*TASK PROMPT*: Please reproduce the records exactly, starting with the line that contains "Expand the State dropdown showing New Jersey" and going on through the end of the records. Leave the pictures out of your answer.

+--

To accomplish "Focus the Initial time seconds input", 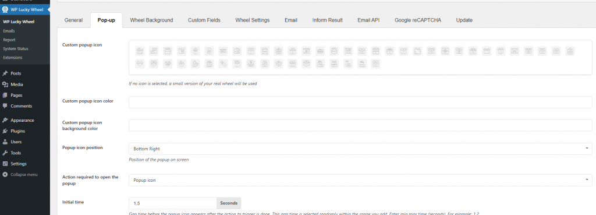I will click(172, 203).

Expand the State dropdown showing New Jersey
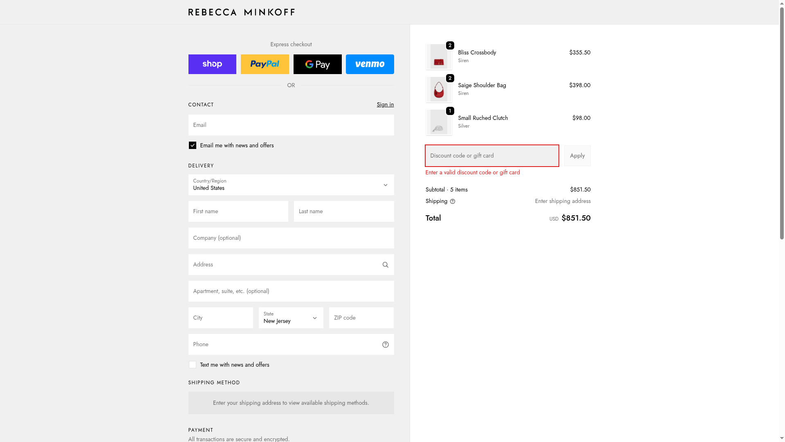tap(291, 318)
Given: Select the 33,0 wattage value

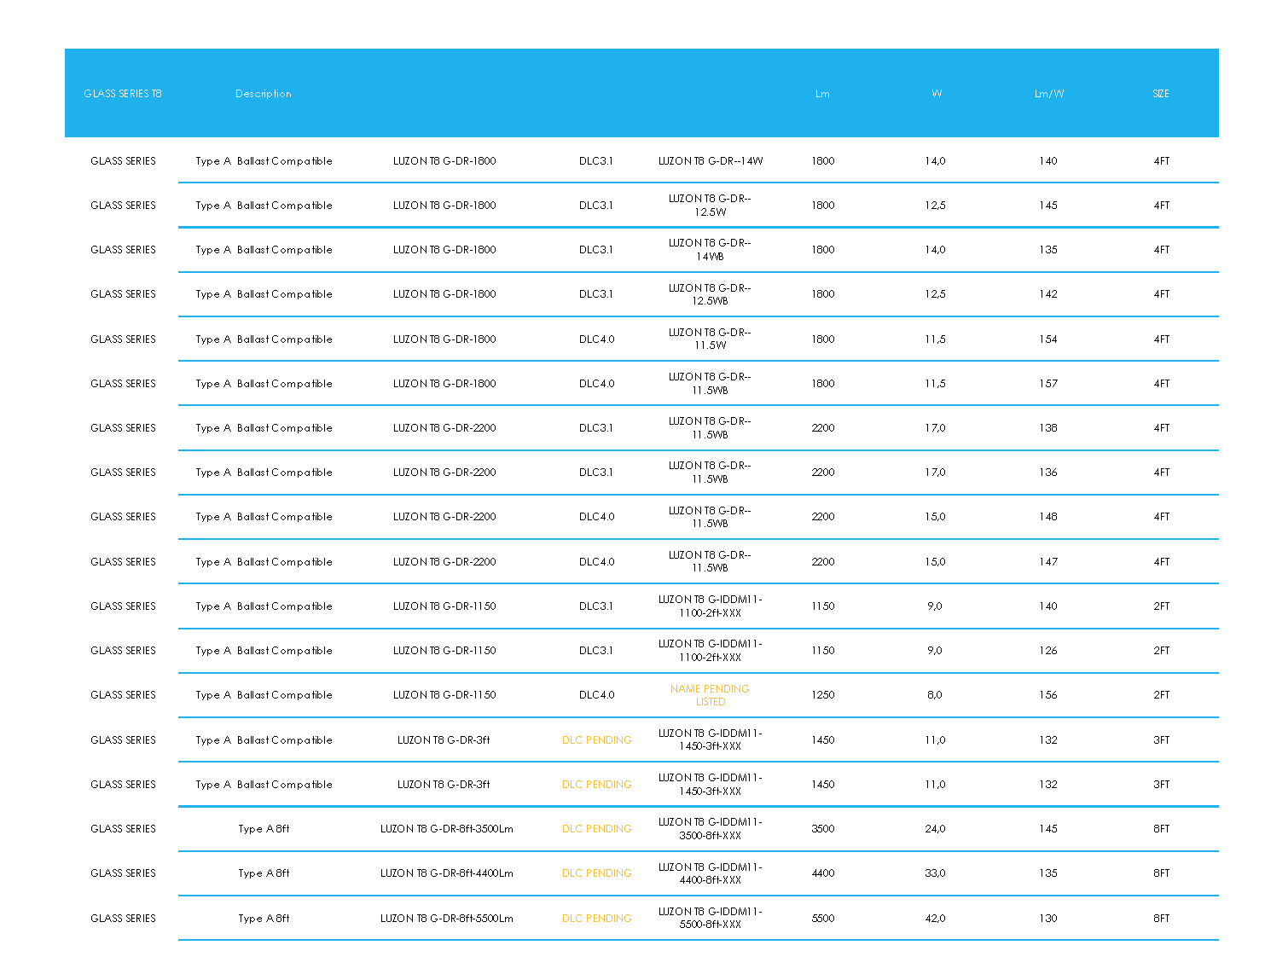Looking at the screenshot, I should click(x=935, y=873).
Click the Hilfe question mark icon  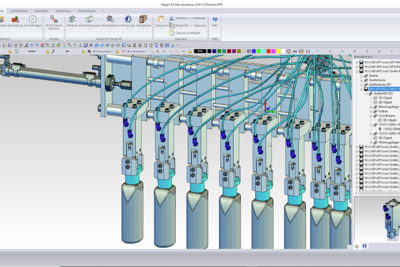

+--

*WRITTEN RESPONSE*:
Expand the State dropdown showing New Jersey
tap(291, 318)
Given: Select the 33,0 wattage value

Looking at the screenshot, I should click(x=935, y=873).
Click the Hilfe question mark icon  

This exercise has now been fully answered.